Fatmire también se mareó. Y Palop y Soriano cuando llegaron unos treinta minutos más tarde. No es verdad que la policía esté acostumbrada a ver toda clase de cosas horribles. Afortunadamente, en mi ciudad, la gente no se encuentra cada día con cabezas cortadas.

—¿Por qué se lo han enviado a usted, Esquius? —me preguntaba Soriano, una o dos horas después, en la Prefectura.

—No lo sé.

—Lo que no me explico es por qué a usted, Esquius, por qué precisamente a usted.

—¡Yo tampoco me lo explico, joder, Soriano!

—¿Pues quién se lo tiene que explicar, Esquius? ¿Yo?

—Usted sabrá. Pero ¡yo no lo sé!

—Pues es raro, Esquius, porque usted se caracteriza por saberlo siempre todo.

—Lo que me fastidia —dije, para amenizar la conversación— es que me tienen controlado. ¿Cómo pueden saberlo? —La propia pregunta me puso la respuesta en la boca—: El contrato, claro, el contrato que Gracián firmó con Biosca, y mi tarjeta, que quedó sobre la mesilla de noche de la habitación del hotel.

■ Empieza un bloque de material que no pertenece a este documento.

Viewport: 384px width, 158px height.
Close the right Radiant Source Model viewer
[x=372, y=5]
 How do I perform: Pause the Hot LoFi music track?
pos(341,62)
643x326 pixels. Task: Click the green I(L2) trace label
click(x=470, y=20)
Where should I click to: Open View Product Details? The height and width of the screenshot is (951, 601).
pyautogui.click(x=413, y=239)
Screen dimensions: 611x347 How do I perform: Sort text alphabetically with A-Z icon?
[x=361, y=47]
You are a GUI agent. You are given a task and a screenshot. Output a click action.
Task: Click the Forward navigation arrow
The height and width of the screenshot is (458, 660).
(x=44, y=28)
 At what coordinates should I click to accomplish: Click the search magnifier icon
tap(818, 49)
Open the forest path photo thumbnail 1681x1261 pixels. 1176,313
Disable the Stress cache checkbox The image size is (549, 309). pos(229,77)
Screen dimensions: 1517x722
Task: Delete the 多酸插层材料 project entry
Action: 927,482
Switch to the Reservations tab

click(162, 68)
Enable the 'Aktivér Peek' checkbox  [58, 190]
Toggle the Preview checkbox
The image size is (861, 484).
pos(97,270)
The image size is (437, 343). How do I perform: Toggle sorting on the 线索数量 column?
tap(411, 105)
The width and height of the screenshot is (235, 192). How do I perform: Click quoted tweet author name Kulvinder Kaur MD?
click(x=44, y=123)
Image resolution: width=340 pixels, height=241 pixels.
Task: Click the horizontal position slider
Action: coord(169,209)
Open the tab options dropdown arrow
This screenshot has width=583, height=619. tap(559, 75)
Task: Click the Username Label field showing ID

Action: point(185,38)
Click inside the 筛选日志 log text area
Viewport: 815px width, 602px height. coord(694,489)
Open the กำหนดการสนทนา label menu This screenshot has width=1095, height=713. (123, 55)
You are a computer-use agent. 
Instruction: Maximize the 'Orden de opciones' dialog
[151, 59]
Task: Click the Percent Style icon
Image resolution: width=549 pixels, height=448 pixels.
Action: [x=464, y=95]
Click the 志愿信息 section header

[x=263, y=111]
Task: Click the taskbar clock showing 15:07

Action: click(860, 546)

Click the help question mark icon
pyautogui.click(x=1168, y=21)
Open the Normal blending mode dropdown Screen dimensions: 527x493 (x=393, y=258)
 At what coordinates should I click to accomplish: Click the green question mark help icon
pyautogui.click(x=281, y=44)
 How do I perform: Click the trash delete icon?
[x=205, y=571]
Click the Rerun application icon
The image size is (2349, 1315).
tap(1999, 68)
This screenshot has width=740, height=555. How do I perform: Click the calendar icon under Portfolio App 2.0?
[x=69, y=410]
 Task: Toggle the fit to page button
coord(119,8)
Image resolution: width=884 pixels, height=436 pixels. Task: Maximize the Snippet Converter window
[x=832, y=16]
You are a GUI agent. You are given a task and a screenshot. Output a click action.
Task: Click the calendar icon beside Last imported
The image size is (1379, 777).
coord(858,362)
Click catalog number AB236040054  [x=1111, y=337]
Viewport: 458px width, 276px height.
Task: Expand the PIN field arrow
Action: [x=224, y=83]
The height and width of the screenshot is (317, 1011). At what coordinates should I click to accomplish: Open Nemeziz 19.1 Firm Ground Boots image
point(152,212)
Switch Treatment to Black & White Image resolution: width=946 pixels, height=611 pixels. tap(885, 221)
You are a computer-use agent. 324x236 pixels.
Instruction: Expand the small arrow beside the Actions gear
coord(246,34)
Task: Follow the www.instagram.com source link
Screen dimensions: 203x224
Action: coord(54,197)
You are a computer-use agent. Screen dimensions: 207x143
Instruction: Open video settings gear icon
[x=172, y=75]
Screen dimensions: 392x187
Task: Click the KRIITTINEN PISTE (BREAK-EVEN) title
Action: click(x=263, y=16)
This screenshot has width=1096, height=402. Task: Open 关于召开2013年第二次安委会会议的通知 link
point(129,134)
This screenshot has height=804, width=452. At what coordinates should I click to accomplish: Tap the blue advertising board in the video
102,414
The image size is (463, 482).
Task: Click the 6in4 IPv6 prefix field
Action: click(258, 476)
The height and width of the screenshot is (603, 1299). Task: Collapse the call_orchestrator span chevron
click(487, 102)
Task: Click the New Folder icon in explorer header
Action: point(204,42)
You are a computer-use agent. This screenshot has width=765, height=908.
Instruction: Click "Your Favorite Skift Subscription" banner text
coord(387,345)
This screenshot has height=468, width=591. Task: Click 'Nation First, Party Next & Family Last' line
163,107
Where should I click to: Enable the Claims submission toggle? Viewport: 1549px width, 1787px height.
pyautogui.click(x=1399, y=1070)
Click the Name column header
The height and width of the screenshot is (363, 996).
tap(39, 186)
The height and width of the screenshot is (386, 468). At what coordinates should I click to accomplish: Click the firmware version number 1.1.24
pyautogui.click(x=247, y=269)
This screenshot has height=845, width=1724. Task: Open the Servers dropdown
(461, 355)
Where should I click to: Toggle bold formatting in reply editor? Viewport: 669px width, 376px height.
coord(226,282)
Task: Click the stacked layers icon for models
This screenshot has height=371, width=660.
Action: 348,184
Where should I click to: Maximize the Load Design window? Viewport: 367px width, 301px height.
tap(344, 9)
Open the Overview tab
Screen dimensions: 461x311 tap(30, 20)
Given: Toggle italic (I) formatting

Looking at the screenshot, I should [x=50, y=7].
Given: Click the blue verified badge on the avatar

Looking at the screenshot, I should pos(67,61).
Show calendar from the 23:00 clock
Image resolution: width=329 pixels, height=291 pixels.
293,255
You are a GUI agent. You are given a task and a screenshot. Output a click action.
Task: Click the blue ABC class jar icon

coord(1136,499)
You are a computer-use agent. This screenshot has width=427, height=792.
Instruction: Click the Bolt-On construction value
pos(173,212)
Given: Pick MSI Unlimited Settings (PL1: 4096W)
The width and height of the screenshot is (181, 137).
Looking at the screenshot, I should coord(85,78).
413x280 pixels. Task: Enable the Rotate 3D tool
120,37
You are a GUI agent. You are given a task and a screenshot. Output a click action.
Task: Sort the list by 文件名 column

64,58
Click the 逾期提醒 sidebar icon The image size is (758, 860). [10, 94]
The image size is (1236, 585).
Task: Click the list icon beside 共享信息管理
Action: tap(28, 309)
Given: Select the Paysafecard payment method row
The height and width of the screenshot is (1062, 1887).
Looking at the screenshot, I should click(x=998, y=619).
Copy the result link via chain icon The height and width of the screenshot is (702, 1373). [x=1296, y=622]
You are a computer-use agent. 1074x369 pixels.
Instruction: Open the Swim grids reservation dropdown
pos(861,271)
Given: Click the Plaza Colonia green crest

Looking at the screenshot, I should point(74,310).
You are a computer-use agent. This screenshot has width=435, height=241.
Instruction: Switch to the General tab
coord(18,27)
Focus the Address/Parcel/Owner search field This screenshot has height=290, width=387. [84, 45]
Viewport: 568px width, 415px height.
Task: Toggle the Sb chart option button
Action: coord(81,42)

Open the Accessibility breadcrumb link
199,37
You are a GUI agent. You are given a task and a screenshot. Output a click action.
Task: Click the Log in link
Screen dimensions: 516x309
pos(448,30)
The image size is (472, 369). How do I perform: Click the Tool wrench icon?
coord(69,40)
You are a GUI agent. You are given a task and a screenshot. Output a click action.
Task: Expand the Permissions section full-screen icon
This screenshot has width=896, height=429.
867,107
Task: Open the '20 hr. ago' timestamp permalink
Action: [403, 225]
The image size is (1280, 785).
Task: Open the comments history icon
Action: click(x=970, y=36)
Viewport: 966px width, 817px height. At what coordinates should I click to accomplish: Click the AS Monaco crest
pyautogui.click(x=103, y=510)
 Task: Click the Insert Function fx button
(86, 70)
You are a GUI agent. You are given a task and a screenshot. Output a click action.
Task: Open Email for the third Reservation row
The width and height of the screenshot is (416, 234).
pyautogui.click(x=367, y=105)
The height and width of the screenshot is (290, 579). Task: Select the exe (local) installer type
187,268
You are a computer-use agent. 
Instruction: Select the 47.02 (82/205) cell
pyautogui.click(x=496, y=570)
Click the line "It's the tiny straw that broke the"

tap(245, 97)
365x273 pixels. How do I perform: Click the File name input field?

No era necesario que hubieran interrogado al viejo; bastaba con que se hubieran fijado un poco.

—…Lo que nos devuelve al punto de partida —dijo Soriano, triunfal—: ¿Por qué demonios tuvieron que enviarle a usted la cabeza de la monja?

—¿Un aviso, quizá?

—¿Lo ve? Ya se le ha ocurrido algo. Y ahora dígame: ¿por qué querían avisarle? ¿De qué?

Soriano había visto demasiadas películas. Me entraron ganas de preguntarle por su mujer, que le había dejado. Bueno, mejor no.

De vez en cuando, entraba en el despacho el comisario para saludarnos y darnos a entender, tanto a mí como a Soriano, que estaba cerca, vigilando, protegiéndome y tranquilizándome. Y, de paso, nos transmitía las últimas noticias.

—El paquete lo envió una mujer negra con pasaporte ruandés. Pero no desde Ruanda. Se presentó en la central de la empresa de transportes y allí pagó el envío y puso como remite los datos de su pasaporte. Jeannette Bucyendore, de Kigali, Ruanda. El mismo pasaporte falso que utilizó para alquilar la ambulancia. La misma mujer, probablemente, aunque tenemos una descripción muy imprecisa…, Ya sabéis. —Decía «Ya sabéis», incluyéndome—: Todas las negras son iguales. Alta, fuerte, atlética, pelo largo peinado en muchas trenzas pequeñas. Esta descripción podría corresponder a una tutsi, eh, los famosos watusi, tan altos. —Me consultaba—: ¿A ti te suena todo esto?